32-bits is Not Enough
For two very interesting years of my life, I worked for a small company in Silicon Valley called Pacific Data Images. The history of PDI goes back some twenty-odd years and includes some of the earliest commercially producted computer generated imagery, but their most recent claim-to-fame is the production of the movie Shrek. When I joined the company in early 1999, they were just beginning the transition from SGI manufactured, MIPS-based machines to commodity manufactured, x86-based PCs running Linux as their machine of choice for the cluster of machines colloquially known as their "render farm".
The render farm, or just the Farm, was simply the collection of machines contained in a locked, well air-conditioned room on the first floor of the PDI building. During the course of Shrek's production, the Farm grew from a few hundred machines to over a thousand. The newest computers were dual-CPU Pentium III's with a couple gigs of RAM, each. The motivation from moving away from SGI machines to Linux
PCs was clear. You could get equivalent CPU power for just a fraction of the price. However, these nice Linux boxes weren't any better than their Irix based equivalents in one respect: 32-bits of addressing was all you could get.
To understand why 32-bits just isn't enough in all circumstances, you've got to understand a little about how your operating systems and how applications use memory. While I'm explaining
this, remember that our goal is to produce the complex imagery you see in Shrek. First of all, you've got a lot of data. If you find yourself watching the movie, take a look at the trees. Notice the grass. The director's didn't really want you to focus your attention on such things the first time you saw the movie, but try to get an estimate of the polygon count for these things.
You're probably thinking that those leaves aren't modelled by hand. You'd be right; they're generated procedurally, so they're not stored exlicity on disk, but when you want to generate an image, they do make an impact. Remember, even if we stream the polygons through memory without explictly storing all the vertices at once, we've still got to anti-alias these things -- which means that we can't simply store just one RGB triple for each pixel -- and remember that a film image is about two-thousand pixels wide. You're starting to get some idea. Remember also that we're probably loading lots of very-high resolution texture maps for every object in the shot, and the characters alone are several million polygons.
What does this all add up to? A lot of RAM. We're talking, "We're not kidding Mr. Gates, we're having a hard time fittin' everything in two-gigs, let alone your laughable 640k" kind of memory usage.
At this point the astute reader will note that I said the machines only had two gigs of RAM, and a 32-bit architecture should give you four gigs of address space. Figuring that your performance would only be decent if your working set is less than twice as big as the amount of physical RAM on-hand, there shouldn't be any problems, right? Right?
When Linux actually runs a collection of tasks, it gives each process its own four gig address space. So far, so good. The problem is that Linux splits up the address space into a myriad of regions. First, the kernel reserves a portion of memory for its own use, leaving the rest for the process to use. In a default configuration, the 2.2 Linux kernel claimed the upper two gigs of address space for its own use, leaving the lower two gigs to user space. That's half the address space right there! Furthermore, the lowest point of the application's space is reserved as unmappable, because you want your NULL pointer dereferences to produce exceptions. The executable image is loaded a bit above the reserved NULL space at the bottom of memory. Above that, statically linked shared libraries are loaded. Above that, we've got the sbrk memory heap. Next is the region for mmaped pages of memory. Finally, at the top of user memory space and below the kernel's segment of address space, we've got the main stack of the process.

WRITTEN REQUEST 1:
Please answer these about the text on 32-bit addressing:
(a) Which company did the writer join in early 1999?
(b) How large had the Farm grown by the end of Shrek's production?
(c) In a default configuration, which part of the address space did the 2.2 Linux kernel claim for its own use?
WRITTEN REQUEST 2: Extend the text on 32-bit addressing, starting after its last sentence.
The listing further down has no part in any of this.

RECORD LIST:
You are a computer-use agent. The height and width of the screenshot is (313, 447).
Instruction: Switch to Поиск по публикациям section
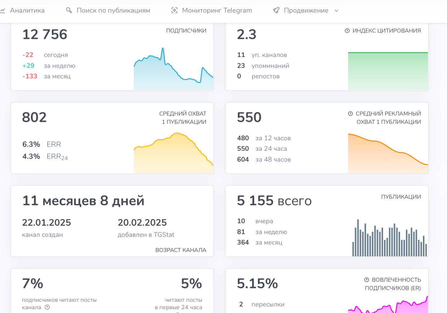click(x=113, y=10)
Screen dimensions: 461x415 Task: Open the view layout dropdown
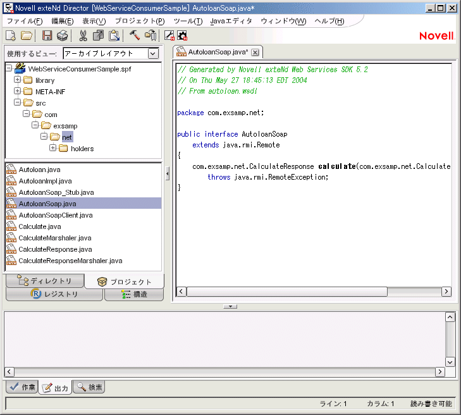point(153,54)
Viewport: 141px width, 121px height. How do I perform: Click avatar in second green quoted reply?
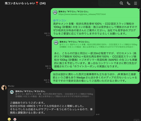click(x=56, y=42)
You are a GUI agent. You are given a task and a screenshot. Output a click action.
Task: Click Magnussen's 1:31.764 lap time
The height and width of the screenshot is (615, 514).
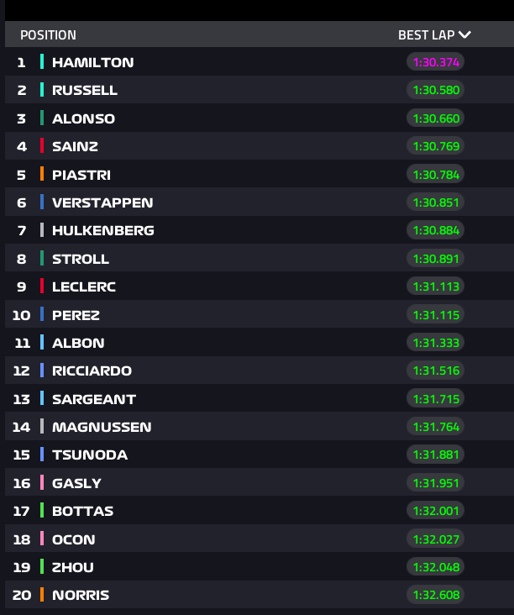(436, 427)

* * *

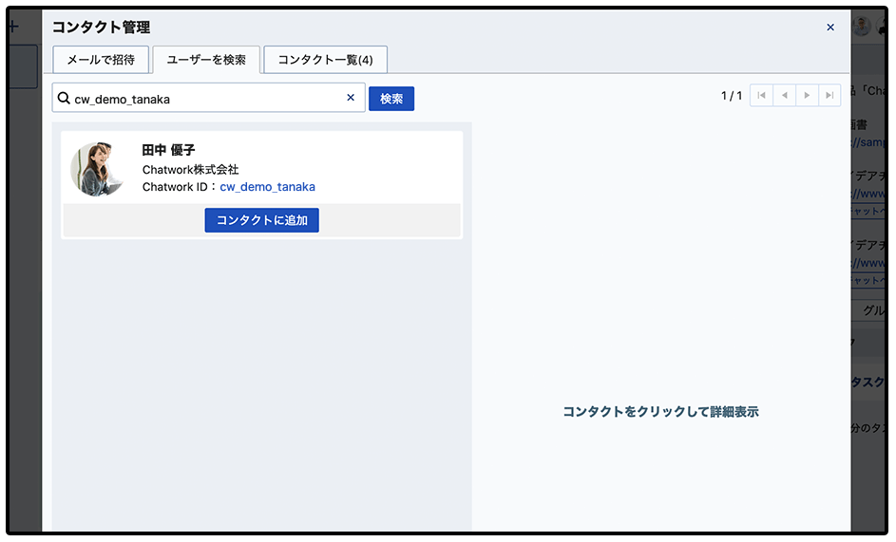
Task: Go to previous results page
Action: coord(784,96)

EXERCISE OUTPUT 1:
(a) Pacific Data Images (PDI).
(b) Over a thousand machines, up from a few hundred.
(c) The upper two gigs.

EXERCISE OUTPUT 2:
With all that sectioning off of memory, you'd be lucky to allocate one gig of memory for your process to use. You can tune things somewhat, but the problem of limited memory allocation is exacerbated by the two strategies used by the default implemenation of malloc() in Linux's standard C library. Small memory allocations use the sbrk heap, which slowly grows just above the executable's image in memory. Large memory allocations call mmap() and are mapped in higher up in the address space. This dichotomy makes sense; allocating small amounts of memory with mmap would be very wasteful, and allocating large regions with sbrk() would prevent the process from giving memory back to the operating system for other applications after it is finished using it, but the downside is that you've got two memory regions with a relatively small maxiumum size, and attempting to increase the size of one decreases the size of the other. If you are running a variety of programs, some of which allocate thousands and thousands of small amounts of memory, and others which allocated a few very large chunks of memory, then you're in trouble, because you can't trade off one kind of memory for another.
What's the effect of all this? Well, your applications run out of memory space, malloc() starts returning NULL pointers and you probably experience a crash soon thereafter. There were certainly more than a few frames of Shrek which crashed because they were out of address space. Note how this is different from running out of memory.
Maybe you're able to discount all this as a problem only experienced in certain high-end niches, but I think that applications and the data they work on are getting bigger all across the industry, and it won't be long before this problem starts to show up when you are running Photoshop at home, doing video editing of the family trip to the Grand Tetons, or doing page-layout for that indie punk rock magazine you publish. You will see the problem, and you'll be pissed off because your applications are crashing just when you added a bit more data. You'll start to want more address space. You'll start to want a 64-bit architecture.
A Brief History of x86
In the beginning, there was the 8088. Intel said, "Let there be a one-chip CPU." And there was a one-chip CPU, and it was good.
Although I'm too young to remember it, I'm sure the 8088 was a nice CPU when it was introduced. You've got eight semi-general purpose 16-bit registers, AX, BX, CX, DX, SI, DI, BP and SP. I call them "semi-general purpose", because some instructions of the 8088 only operated on some registers, so BX is more useful for multiplication than other registers, CX is more useful for a loop counter, and SP is always the stack pointer, but mostly you can use those registers as you please.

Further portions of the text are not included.